[Collected data]
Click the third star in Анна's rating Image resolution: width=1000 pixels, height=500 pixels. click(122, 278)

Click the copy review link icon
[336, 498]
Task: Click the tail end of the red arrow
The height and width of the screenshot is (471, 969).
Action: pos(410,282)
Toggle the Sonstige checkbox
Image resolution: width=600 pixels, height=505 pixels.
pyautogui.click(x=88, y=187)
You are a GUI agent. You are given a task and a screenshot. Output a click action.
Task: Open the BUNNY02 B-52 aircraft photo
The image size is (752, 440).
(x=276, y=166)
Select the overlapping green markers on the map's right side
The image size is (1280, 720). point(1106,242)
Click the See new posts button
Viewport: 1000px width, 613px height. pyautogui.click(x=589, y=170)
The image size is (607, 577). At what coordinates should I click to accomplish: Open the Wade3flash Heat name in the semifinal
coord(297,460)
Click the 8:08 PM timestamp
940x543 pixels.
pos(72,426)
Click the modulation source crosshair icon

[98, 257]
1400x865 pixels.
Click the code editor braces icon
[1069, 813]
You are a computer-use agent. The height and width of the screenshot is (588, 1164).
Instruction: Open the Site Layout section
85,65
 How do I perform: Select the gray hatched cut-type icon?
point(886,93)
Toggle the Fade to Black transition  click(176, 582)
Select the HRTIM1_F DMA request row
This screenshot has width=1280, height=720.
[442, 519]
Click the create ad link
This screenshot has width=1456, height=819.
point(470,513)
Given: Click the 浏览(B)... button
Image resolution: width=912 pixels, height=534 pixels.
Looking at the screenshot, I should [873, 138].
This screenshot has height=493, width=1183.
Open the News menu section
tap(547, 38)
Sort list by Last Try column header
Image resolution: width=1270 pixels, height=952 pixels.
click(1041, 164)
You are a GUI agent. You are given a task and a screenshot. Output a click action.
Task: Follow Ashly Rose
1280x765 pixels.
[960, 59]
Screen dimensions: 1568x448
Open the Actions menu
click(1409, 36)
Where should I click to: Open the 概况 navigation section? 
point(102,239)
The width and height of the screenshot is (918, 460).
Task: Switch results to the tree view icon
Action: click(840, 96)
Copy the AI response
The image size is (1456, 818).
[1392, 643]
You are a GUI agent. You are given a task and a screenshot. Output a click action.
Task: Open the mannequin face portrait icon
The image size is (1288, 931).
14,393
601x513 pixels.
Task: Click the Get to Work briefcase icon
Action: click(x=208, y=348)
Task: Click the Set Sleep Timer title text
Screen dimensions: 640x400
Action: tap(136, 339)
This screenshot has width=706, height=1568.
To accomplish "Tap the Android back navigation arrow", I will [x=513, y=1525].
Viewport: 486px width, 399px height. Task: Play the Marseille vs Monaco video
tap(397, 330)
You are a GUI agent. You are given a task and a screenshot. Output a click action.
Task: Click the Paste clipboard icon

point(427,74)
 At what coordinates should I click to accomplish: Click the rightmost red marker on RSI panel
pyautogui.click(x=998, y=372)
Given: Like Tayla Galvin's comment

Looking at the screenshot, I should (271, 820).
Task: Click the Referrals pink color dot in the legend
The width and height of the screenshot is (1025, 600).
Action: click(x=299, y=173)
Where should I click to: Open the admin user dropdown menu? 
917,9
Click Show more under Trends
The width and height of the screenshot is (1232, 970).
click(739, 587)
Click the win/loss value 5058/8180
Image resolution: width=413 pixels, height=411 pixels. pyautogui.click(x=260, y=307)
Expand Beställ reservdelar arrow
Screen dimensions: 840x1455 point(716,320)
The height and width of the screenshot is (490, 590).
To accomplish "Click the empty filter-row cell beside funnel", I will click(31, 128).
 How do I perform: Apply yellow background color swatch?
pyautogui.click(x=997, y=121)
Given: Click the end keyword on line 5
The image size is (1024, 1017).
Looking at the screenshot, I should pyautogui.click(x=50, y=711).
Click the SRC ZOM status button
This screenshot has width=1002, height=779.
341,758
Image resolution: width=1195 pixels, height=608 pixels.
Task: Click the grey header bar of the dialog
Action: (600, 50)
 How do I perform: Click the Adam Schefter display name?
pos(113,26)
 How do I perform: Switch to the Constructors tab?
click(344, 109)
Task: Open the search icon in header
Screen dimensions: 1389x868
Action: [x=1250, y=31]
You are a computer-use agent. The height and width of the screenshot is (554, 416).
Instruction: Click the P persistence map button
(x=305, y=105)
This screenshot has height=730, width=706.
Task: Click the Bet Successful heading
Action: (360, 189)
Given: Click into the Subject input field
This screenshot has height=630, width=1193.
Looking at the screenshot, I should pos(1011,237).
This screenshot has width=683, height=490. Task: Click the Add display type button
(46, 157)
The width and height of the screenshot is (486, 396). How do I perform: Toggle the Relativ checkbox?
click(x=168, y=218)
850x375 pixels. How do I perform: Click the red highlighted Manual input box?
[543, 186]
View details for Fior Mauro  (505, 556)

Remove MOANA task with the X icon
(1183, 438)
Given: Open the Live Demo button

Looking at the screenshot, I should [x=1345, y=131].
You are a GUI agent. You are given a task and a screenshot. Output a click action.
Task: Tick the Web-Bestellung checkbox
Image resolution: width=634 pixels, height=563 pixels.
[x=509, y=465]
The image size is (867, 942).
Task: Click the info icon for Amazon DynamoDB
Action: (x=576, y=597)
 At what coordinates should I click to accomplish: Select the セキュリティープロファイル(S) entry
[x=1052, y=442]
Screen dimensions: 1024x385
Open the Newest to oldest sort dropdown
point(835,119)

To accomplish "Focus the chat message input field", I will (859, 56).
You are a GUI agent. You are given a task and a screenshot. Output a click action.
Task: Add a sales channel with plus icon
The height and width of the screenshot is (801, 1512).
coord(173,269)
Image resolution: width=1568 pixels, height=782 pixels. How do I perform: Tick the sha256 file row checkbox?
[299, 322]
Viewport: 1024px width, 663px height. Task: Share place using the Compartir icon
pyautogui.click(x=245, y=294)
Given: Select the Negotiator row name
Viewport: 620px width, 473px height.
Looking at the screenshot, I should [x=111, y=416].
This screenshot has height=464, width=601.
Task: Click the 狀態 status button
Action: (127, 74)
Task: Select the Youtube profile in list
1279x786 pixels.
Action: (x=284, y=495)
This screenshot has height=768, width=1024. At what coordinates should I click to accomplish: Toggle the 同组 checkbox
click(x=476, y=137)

# What the task requires
Find every line in the records that has the word "will". Then report the count alone.

# Response to the exercise
3